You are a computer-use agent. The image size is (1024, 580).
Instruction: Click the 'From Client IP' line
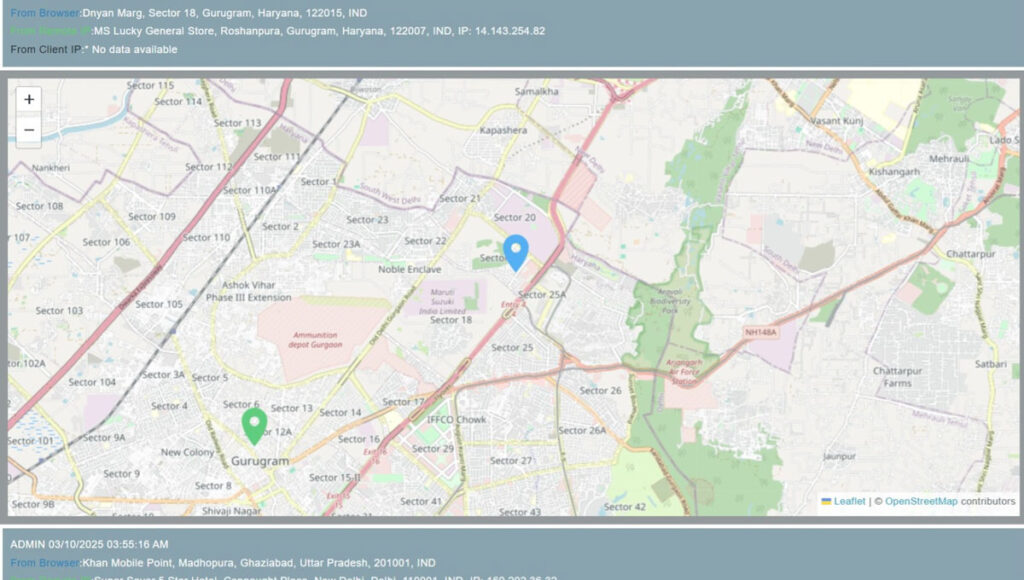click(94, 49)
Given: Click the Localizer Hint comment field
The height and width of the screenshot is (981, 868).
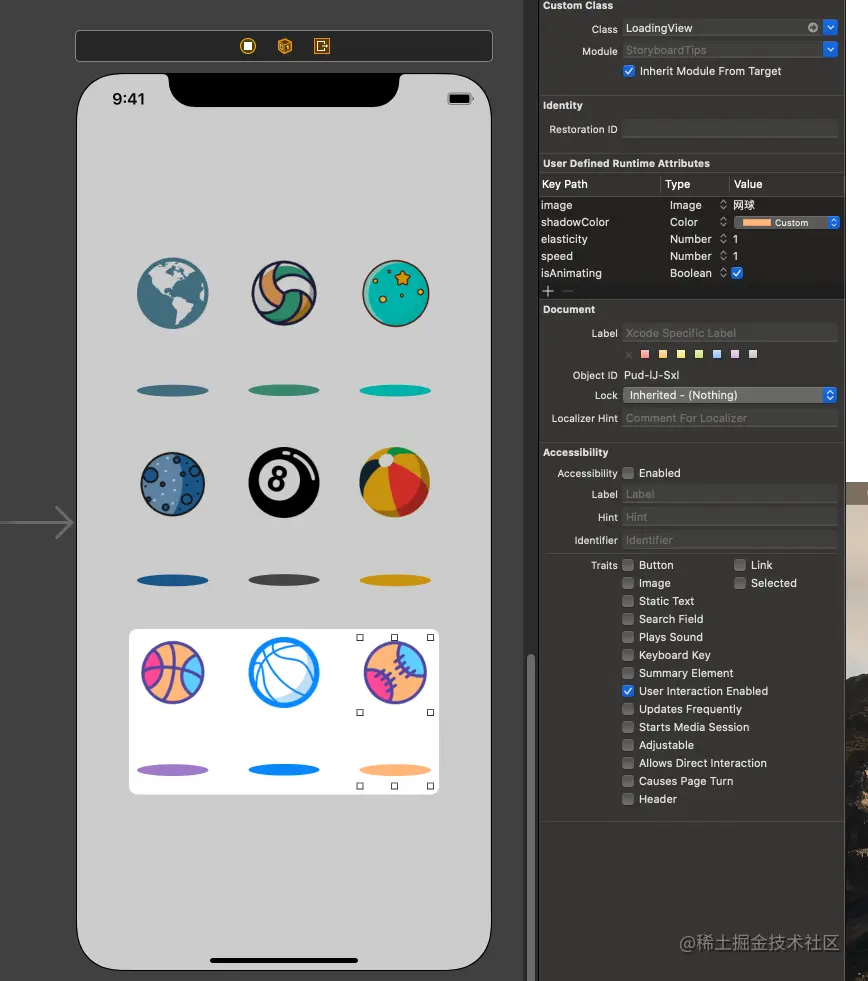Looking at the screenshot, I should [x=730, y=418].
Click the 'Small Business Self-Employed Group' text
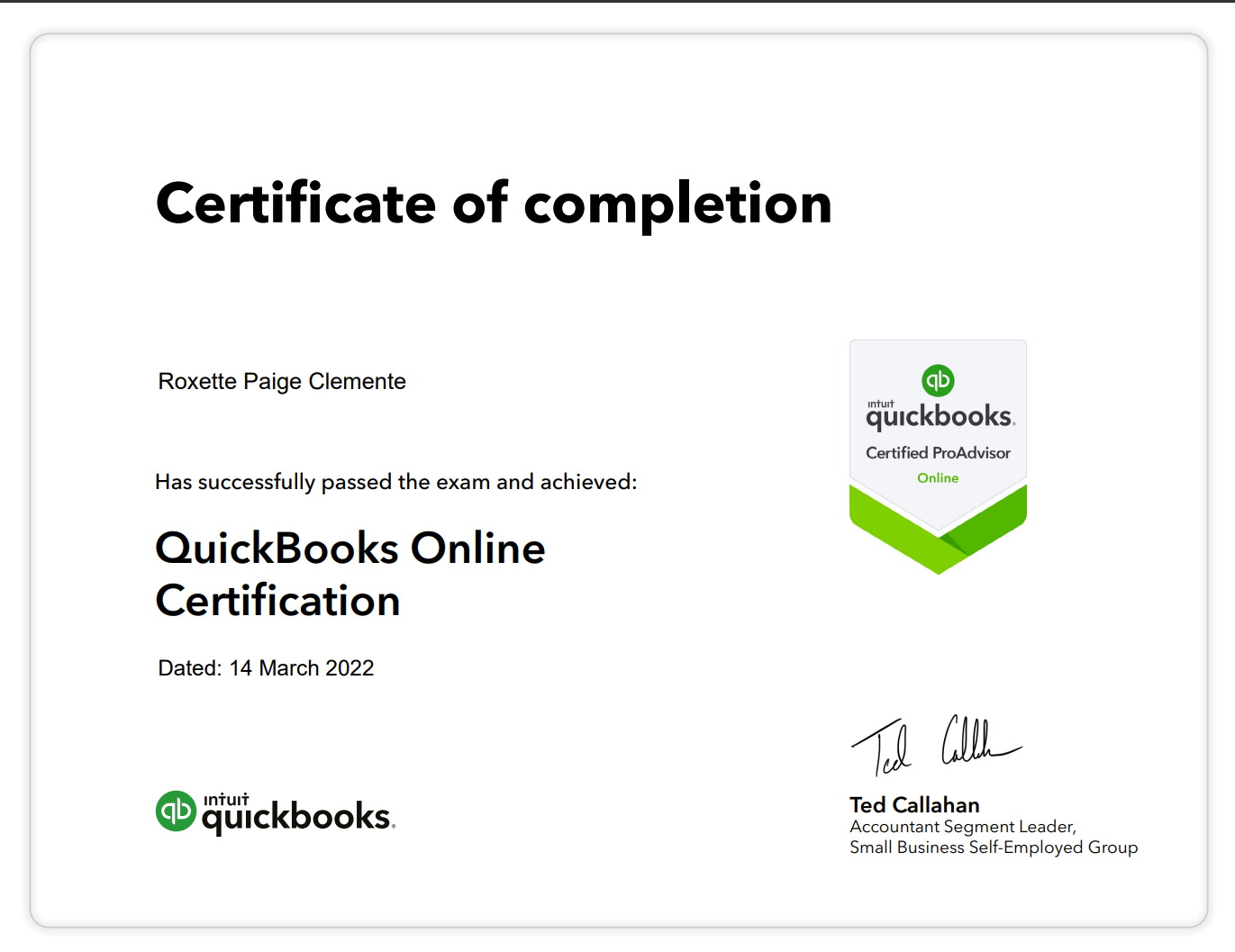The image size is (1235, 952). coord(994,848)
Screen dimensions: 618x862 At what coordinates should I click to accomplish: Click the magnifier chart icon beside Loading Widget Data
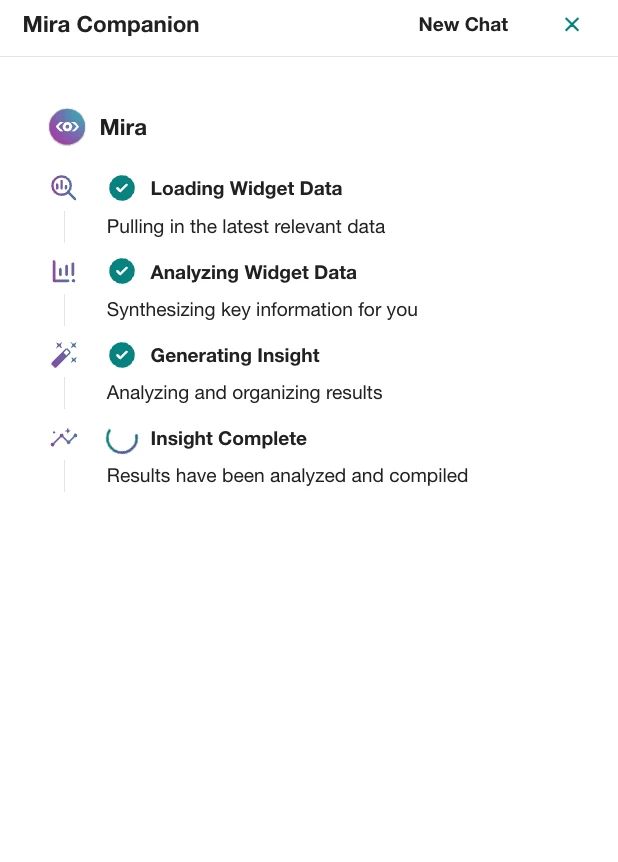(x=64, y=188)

-- -- --

» **PROBLEM TO WORK ON**
Could you reproduce the records above exactly, leaving out every picture?

» **COMPLETED EXERCISE**
You are a computer-use agent. The image size is (1024, 580).
Instruction: Click the 'From Client IP' line
click(94, 49)
Given: Click the Localizer Hint comment field
The height and width of the screenshot is (981, 868).
Looking at the screenshot, I should [x=730, y=418].
Click the 'Small Business Self-Employed Group' text
The image size is (1235, 952). coord(994,848)
Screen dimensions: 618x862 At what coordinates should I click to accomplish: Click the magnifier chart icon beside Loading Widget Data
(x=64, y=188)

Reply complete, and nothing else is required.